There are known benefits to medical cannabis that should be weighed against findings, such as ours, of increased risk of CHS or other cannabis-related side effects. The Committee on the Health Effects of Marijuana from the National Academies of Sciences, Engineering, and Medicine reviewed the literature on the therapeutic effects of cannabis [ref. 14]. They found a 64% reduction in the use of opioids in chronic pain and a moderate effect size for pain relief in chronic pain patients. Cannabinoids are effective in treating chemotherapy patients with intractable nausea: a Cochrane review from 2015 [ref. 15] showed that cannabinoids were as effective as standard antiemetics and were preferred by patients. They are also effective in relieving spasticity from multiple sclerosis, but the evidence for spinal cord injury is insufficient [ref. 14]. Cannabinoids may also improve sleep quality and sleep disturbance [ref. 16]. There is limited or no evidence for the treatment of other conditions [ref. 16].

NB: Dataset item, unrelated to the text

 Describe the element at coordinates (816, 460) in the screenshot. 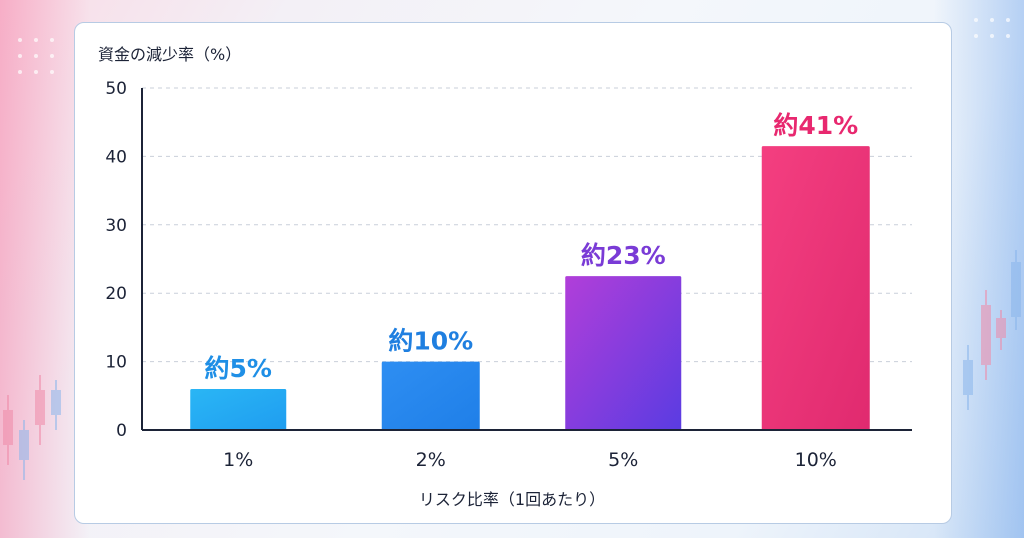

I see `x-category-label: 10%` at that location.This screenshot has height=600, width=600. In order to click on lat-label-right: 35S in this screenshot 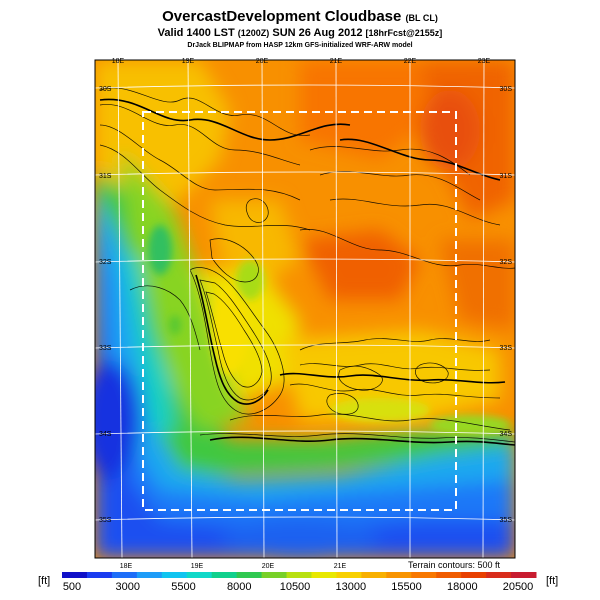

One interesting finding was that a large proportion (7/12) of diabetics with CHS had a previous diagnosis of gastroparesis. While this population was small and this study was not designed to specifically evaluate for diabetic gastroparesis, we did note that greater than half of diabetics with this diagnosis were notable because of the possible interaction between CHS and diabetic gastroparesis. It is possible that there is a predisposition of diabetics with gastroparesis to CHS or that emergency practitioners are attributing CHS to cases of gastroparesis. Additionally, diabetics using cannabis may be diagnosed as having gastroparesis when cannabis is the actual underlying cause of their nausea and vomiting. Additional study in this area is warranted.
Conclusions
The results of this study suggest that liberalization of cannabis laws in Oklahoma was associated with an increase in ED visits for CHS. With a trend toward nationwide liberalization of cannabis laws, both medical and recreational, and specifically a push toward legal recreational cannabis sales in Oklahoma, medical practitioners should expect to see a rise in visits related to complications secondary to cannabis use. We suggest further study of CHS, including studies gathering larger demographic data, frequency of use, and identification of the source of consumed cannabis (homegrown, dispensary purchased, vs black market) such that likely affected cannabis users can be effectively targeted by public health campaigns. Policymakers should weigh the positive effects of cannabinoid use for medical patients against the negative effects, including increased ED visits for cannabis side effects.